Work to be completed.
When you reach the line that contains "The width and", set down that line and every one after it through the end of the records, exactly as written and with no pictures.

[Data records]
========
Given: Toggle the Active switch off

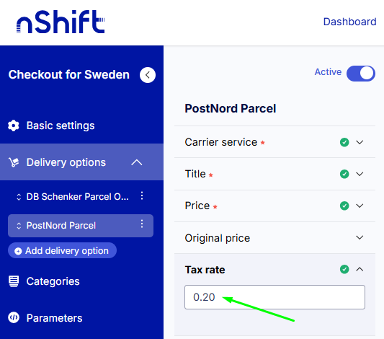Looking at the screenshot, I should click(360, 73).
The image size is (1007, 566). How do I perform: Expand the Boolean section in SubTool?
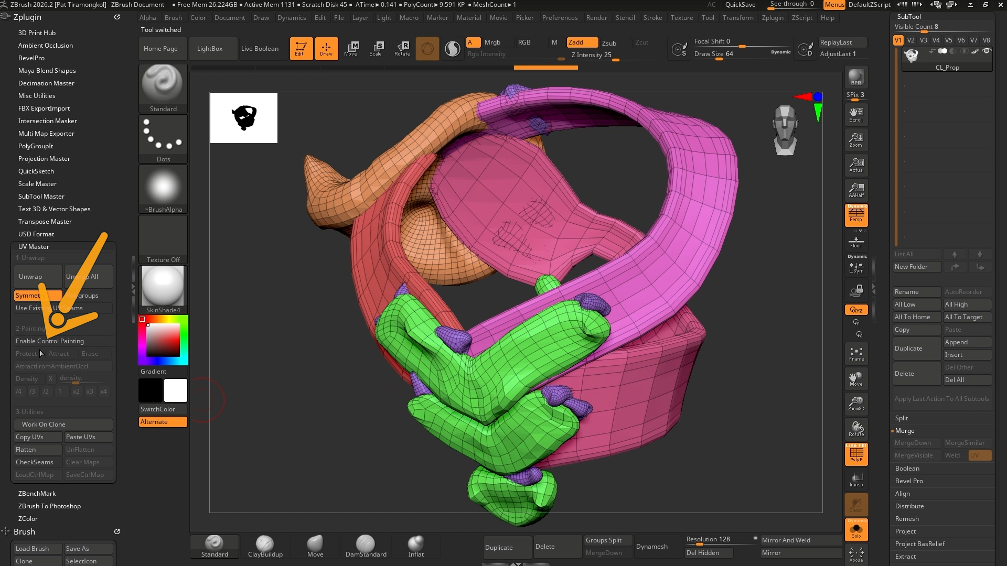(x=907, y=469)
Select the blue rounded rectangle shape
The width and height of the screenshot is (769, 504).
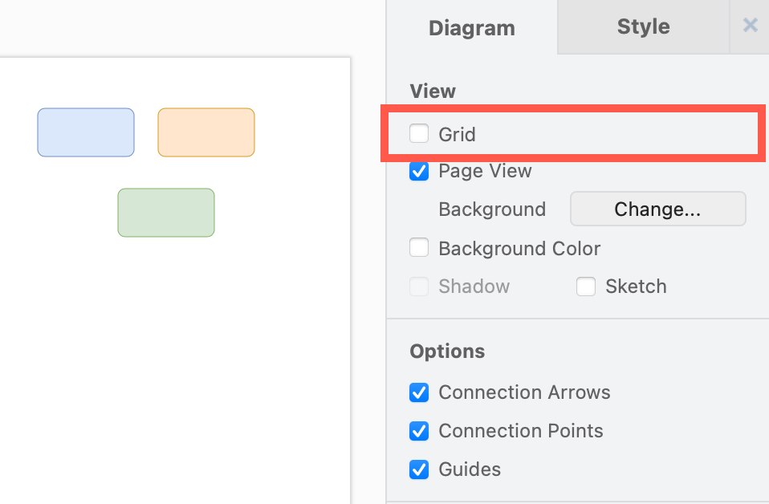(x=85, y=132)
========
The answer.
The width and height of the screenshot is (769, 504).
(x=85, y=132)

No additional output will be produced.